* Parts of the exercise:
[a] Answer these questions using the essay on being busy below. Put each answer on its own line, labeled (i), (ii) and (iii) like the questions.
(i) Where is the writer's list often written?
(ii) How does the writer's Excel checklist at work rank activities?
(iii) What does the writer say instead of saying no?
[b] Carry the essay on being busy forward past its final sentence. Keep the same voice and subject.

-- Source passage start --

Yes, I’m the guy who is always busy. There is always a project to plan, start, or finish. I am busy at work and busy at home. I always have a list. Mostly my list is written. Many times, the list is on the back of an envelope or an old receipt that I found on my dresser. At work I’ve created an Excel checklist ranking activities as daily, weekly, and monthly, so I know where to focus each day.
A written list is proof that I have a lot to do.
Checking items off the list confirms that I am getting stuff done. Plus, there are all of those positive endorphins generated when I check a task off the list. And yes, I will even write something on the list that I have just done, so that I can check it off.
Recently, I am realizing that being busy is a defensive position. After all, if I am busy, then I can be excused from whatever someone else wants me to do. And even better, I do not have to say NO. I just say that I am too busy. And my record of accomplishments, mostly small, continues to grow.
Busy is good, busy as a defensive position, is not so good.

-- Source passage end --
-- Supplied material start --

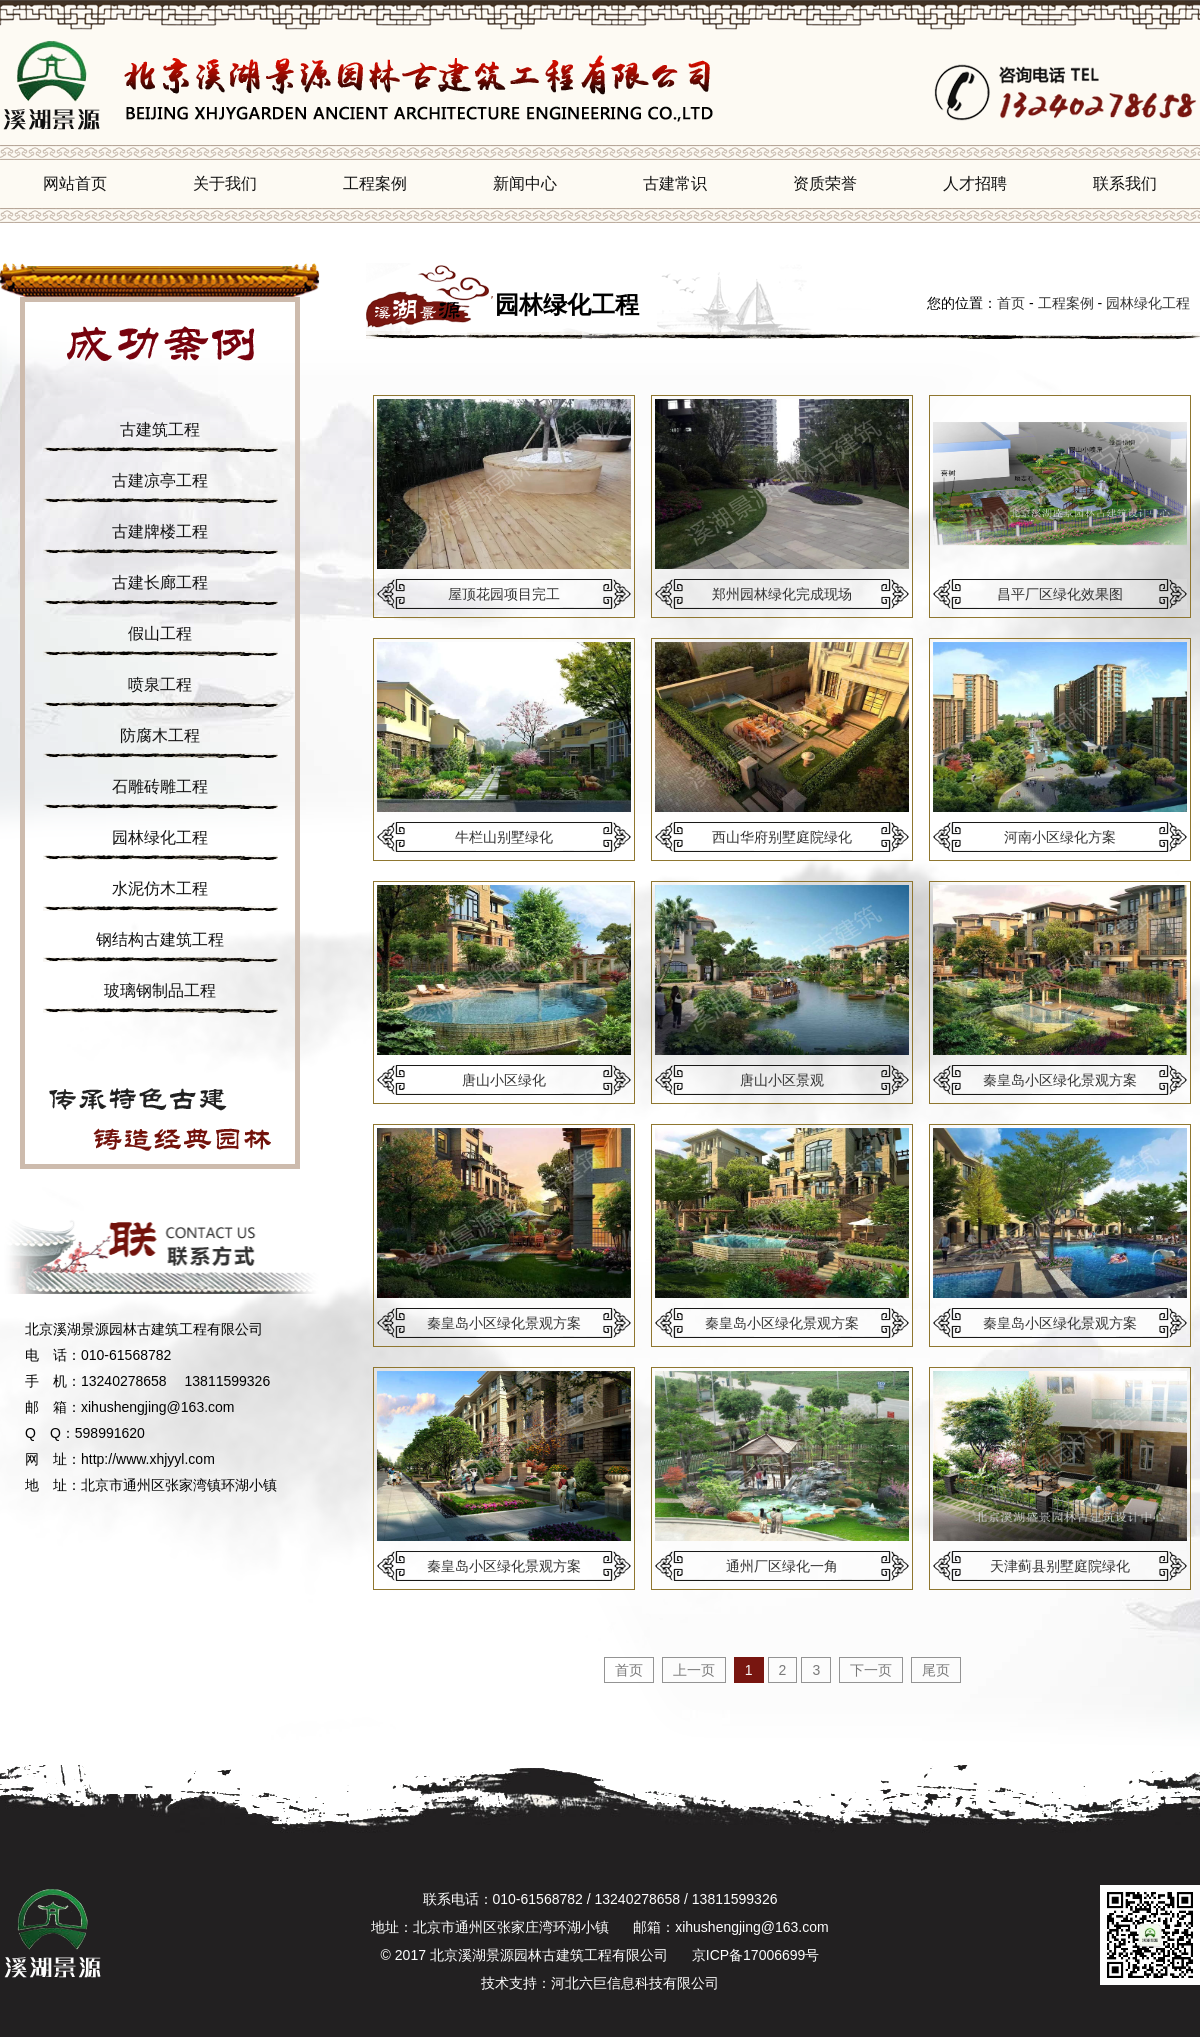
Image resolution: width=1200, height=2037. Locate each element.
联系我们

-- Supplied material end --

* Set of answers:
[a]
(i) On the back of an envelope or an old receipt found on the dresser.
(ii) As daily, weekly, and monthly.
(iii) That the writer is too busy.

[b]
It appears to me that I do not know how to slow down. And if I do attempt to take a few minutes here or there to slow down, then guilt pops up. I think, “how can I just sit here and watch the birds at the feeders when I have so much to do?” This guilt then pushes me so even if I resist getting up and going to the next project, I cannot enjoy the few moments of downtime.
Ok, so it really is that I do not let myself enjoy the downtime.
My depression now takes over and tosses out unhelpful thinking. This leads to all-or-nothing thinking. If I do not get up now and start weeding the flower bed, IT WILL NEVER GET DONE. And there I am. If I sit, the guilt rains down. If I get up, then I have given in to my depression.
I forget that there is another option, to change my attitude towards the feeling.
If I change my attitude towards taking me time, then guilt does not appear. And if I change my attitude about weeding the garden, things become more relaxed. I can remind myself that the garden is not going anywhere, and the weeds will still be there ten minutes from now. I must remember that all-or-nothing thing is at play.
And I can remind myself that self-care, me time, is an essential part of my daily maintenance.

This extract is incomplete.